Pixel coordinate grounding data

------------------------------------------------------------

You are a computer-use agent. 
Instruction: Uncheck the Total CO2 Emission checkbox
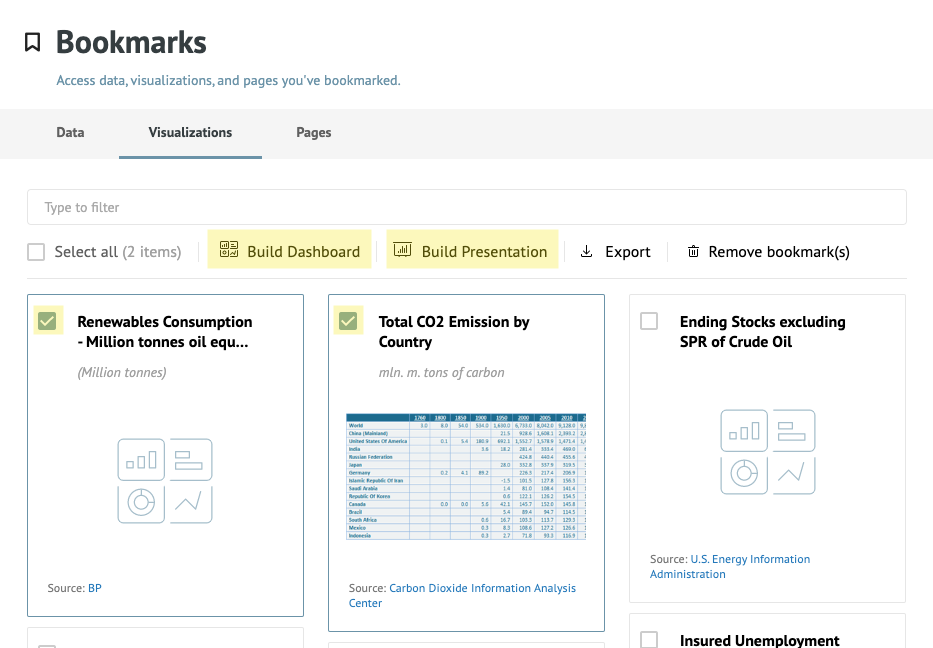pyautogui.click(x=348, y=321)
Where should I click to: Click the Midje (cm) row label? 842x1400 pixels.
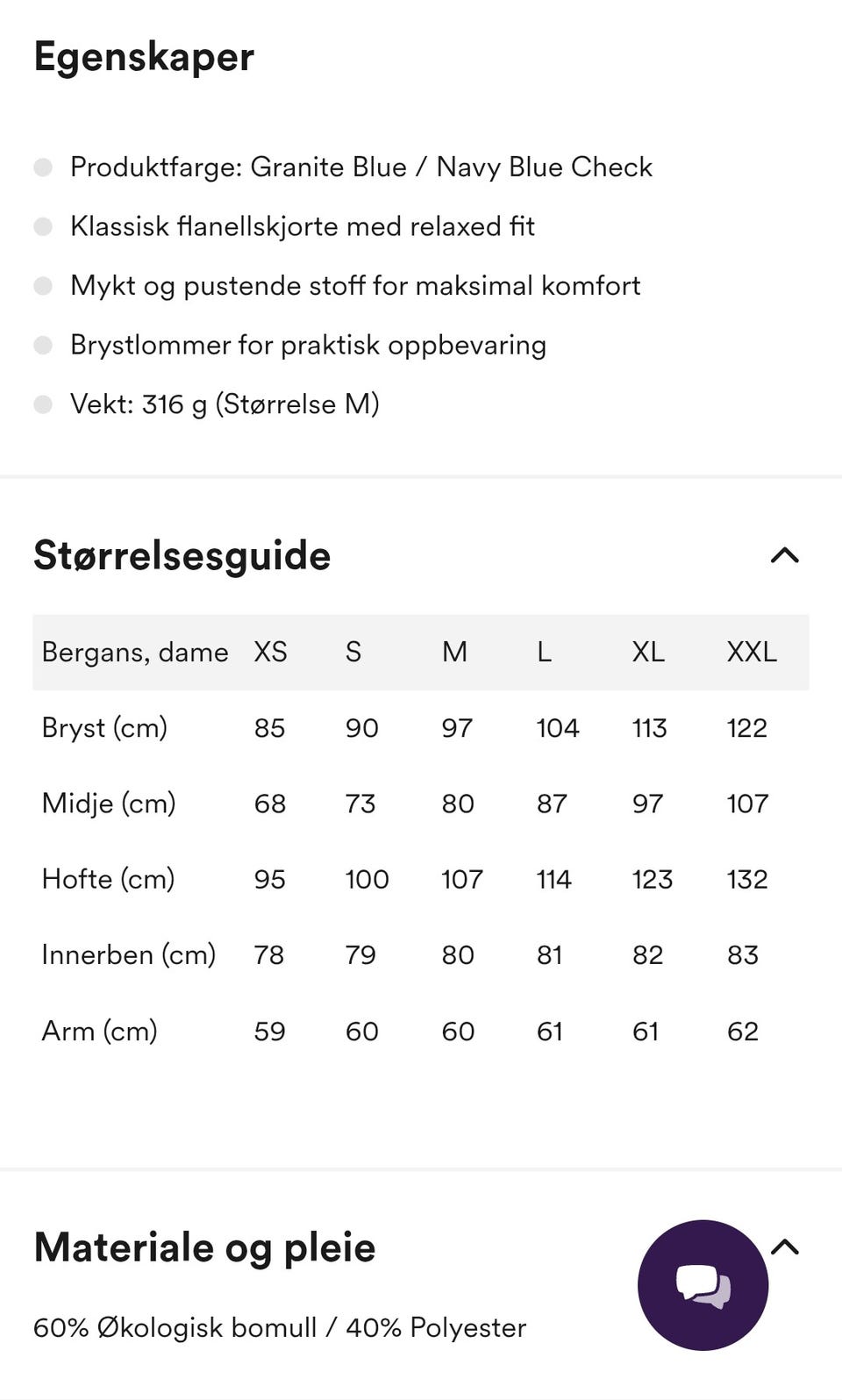(x=109, y=803)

------------------------------------------------------------

* _WHAT THE EXERCISE ASKS_:
The pictures in the data should be omitted, and every remaining line set down exactly.

* _ANSWER AREA_:
You are a computer-use agent. 
Instruction: Uncheck the Total CO2 Emission checkbox
pyautogui.click(x=348, y=321)
Where should I click to: Click the Midje (cm) row label? 842x1400 pixels.
(x=109, y=803)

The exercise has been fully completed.